Problem details:
Please copy every record below exactly, leaving out the pictures.

○ ○ ○ ○ ○

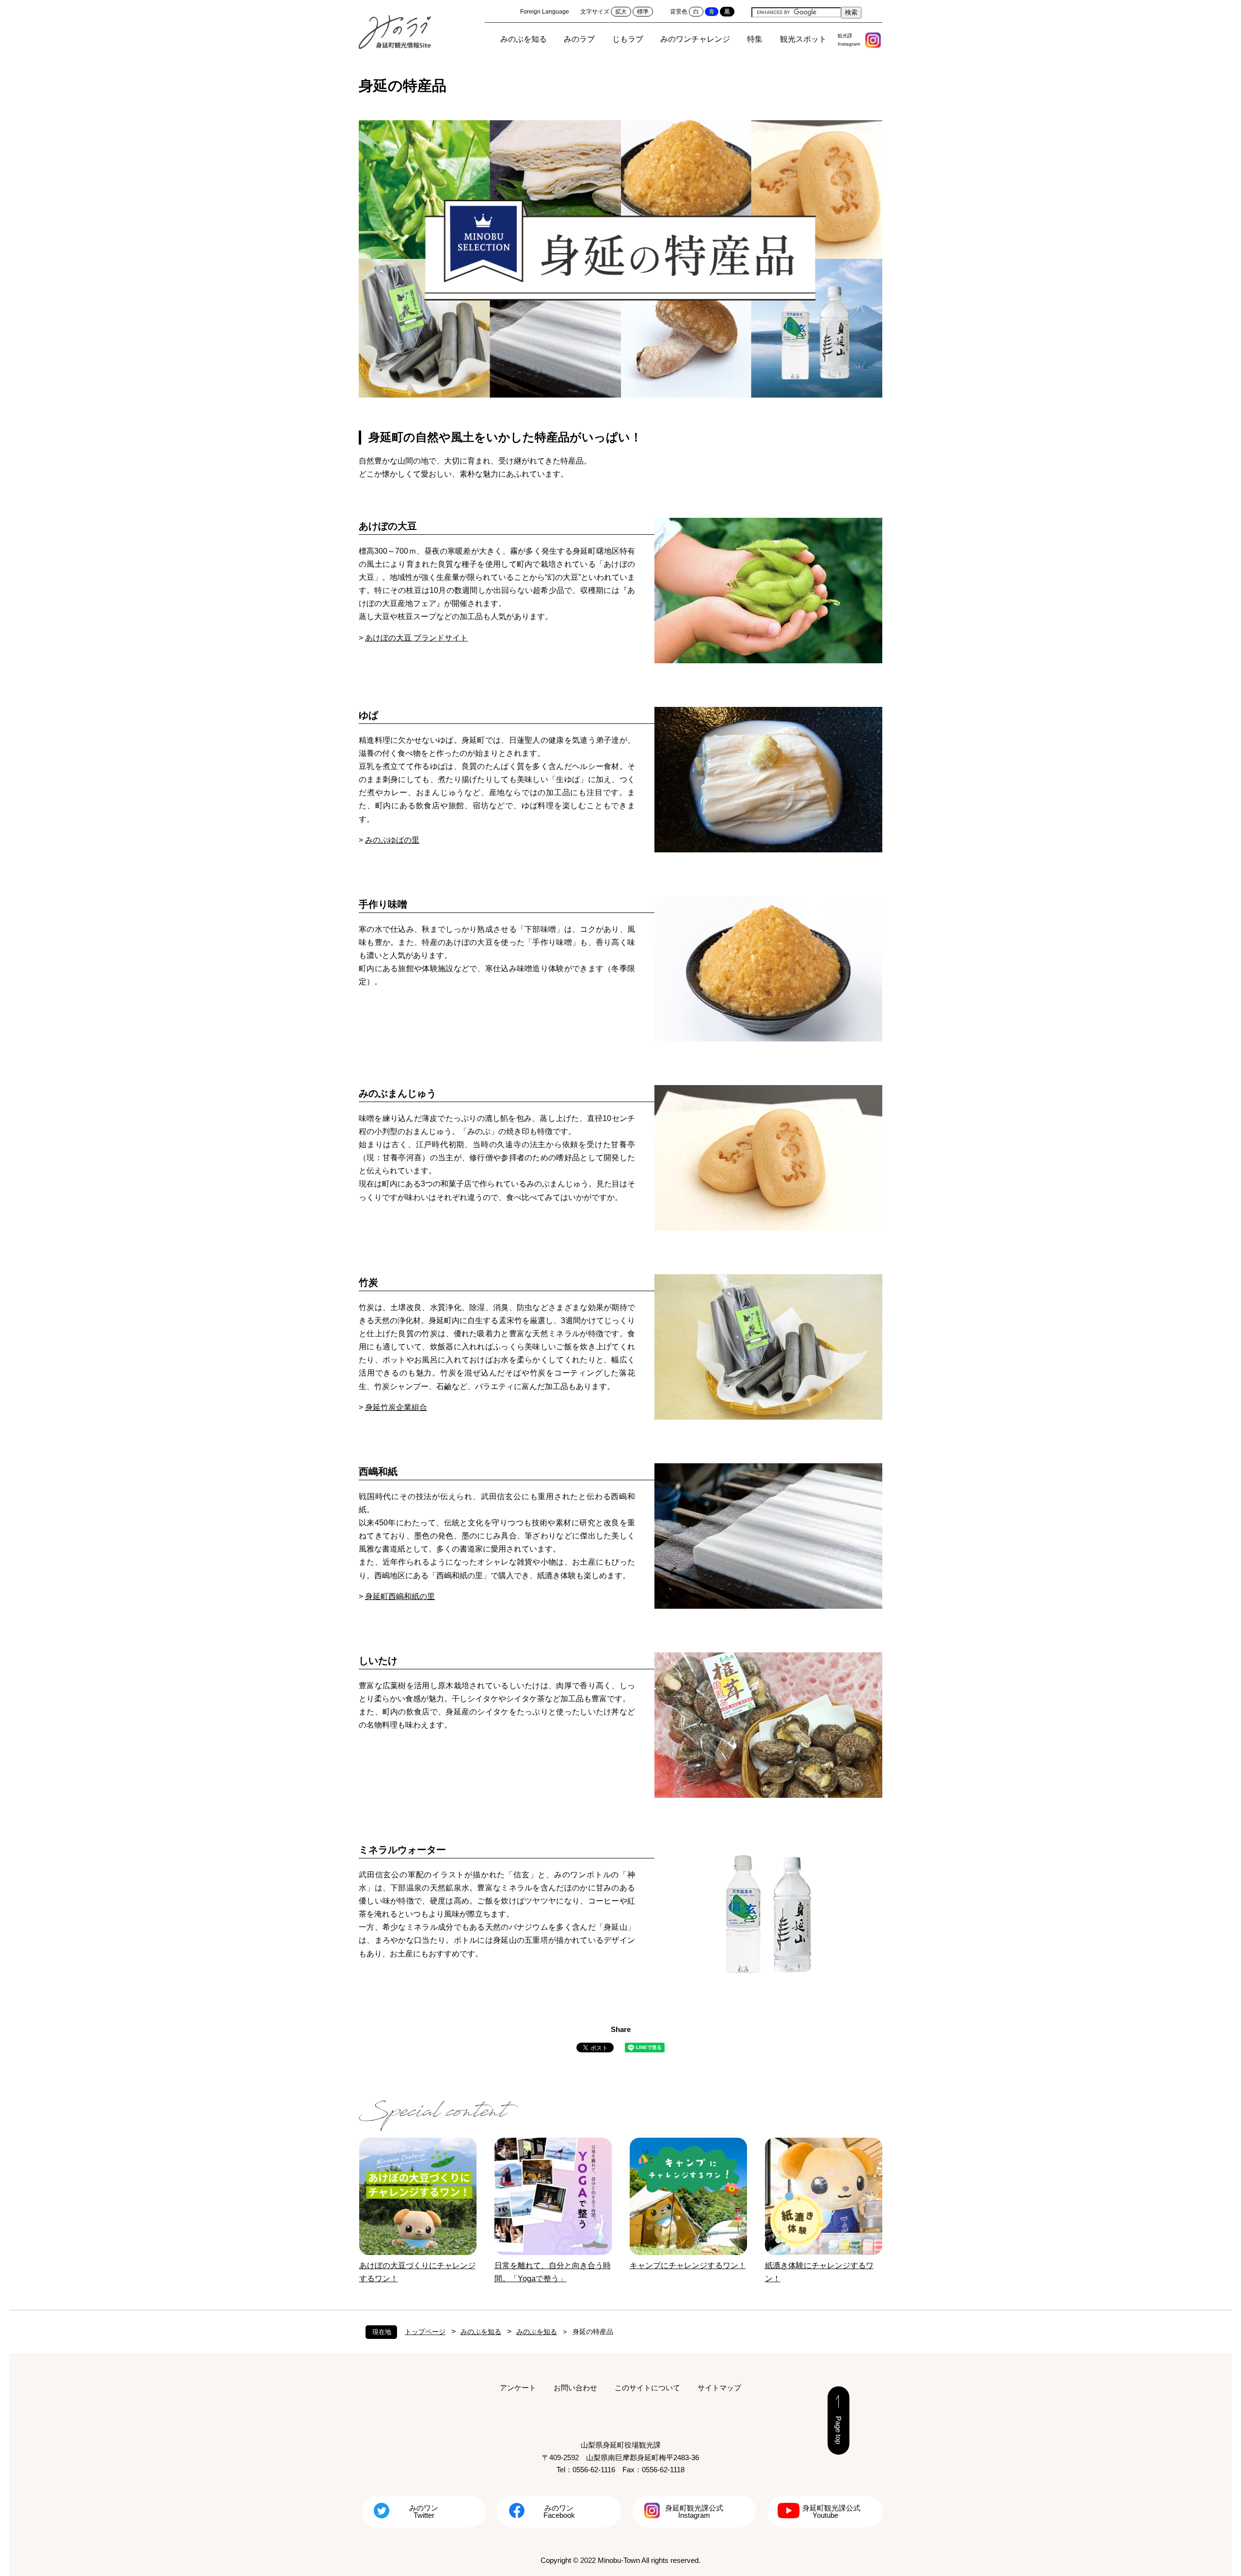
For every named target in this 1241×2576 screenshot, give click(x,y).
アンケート (518, 2388)
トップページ (425, 2332)
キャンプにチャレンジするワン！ (688, 2265)
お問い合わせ (575, 2388)
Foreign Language (544, 11)
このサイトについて (647, 2388)
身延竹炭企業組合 (396, 1407)
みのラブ (579, 39)
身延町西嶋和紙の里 (400, 1596)
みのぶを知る (523, 39)
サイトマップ (719, 2388)
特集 (755, 39)
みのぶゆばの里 (392, 840)
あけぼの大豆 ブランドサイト (416, 638)
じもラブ (627, 39)
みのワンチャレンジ (695, 39)
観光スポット (803, 39)
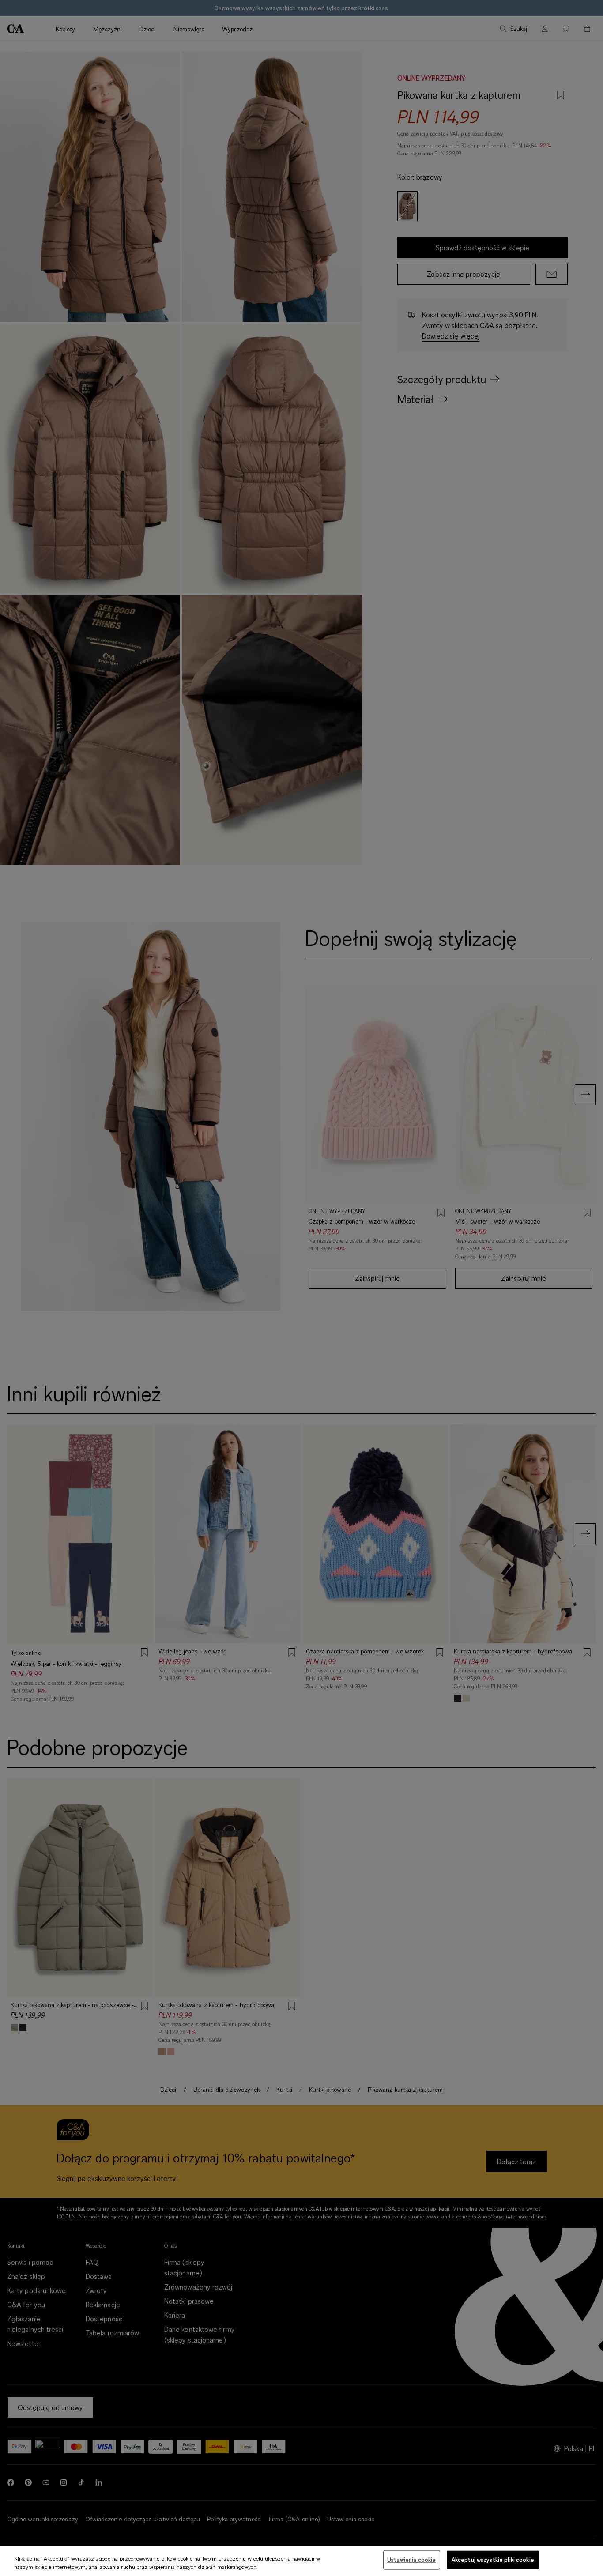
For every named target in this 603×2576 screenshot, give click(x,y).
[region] (301, 2561)
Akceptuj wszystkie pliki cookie (493, 2559)
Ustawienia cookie (411, 2559)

○ ○ ○ ○ ○

Completed task:
For every named target in this 1241×2576 screenshot, give click(x,y).
アンケート (518, 2388)
トップページ (425, 2332)
キャンプにチャレンジするワン！ (688, 2265)
お問い合わせ (575, 2388)
Foreign Language (544, 11)
このサイトについて (647, 2388)
身延竹炭企業組合 (396, 1407)
みのラブ (579, 39)
身延町西嶋和紙の里 (400, 1596)
みのぶを知る (523, 39)
サイトマップ (719, 2388)
特集 (755, 39)
みのぶゆばの里 (392, 840)
あけぼの大豆 ブランドサイト (416, 638)
じもラブ (627, 39)
みのワンチャレンジ (695, 39)
観光スポット (803, 39)
For every named target in this 603×2576 screenshot, give click(x,y).
[region] (301, 2561)
Akceptuj wszystkie pliki cookie (493, 2559)
Ustawienia cookie (411, 2559)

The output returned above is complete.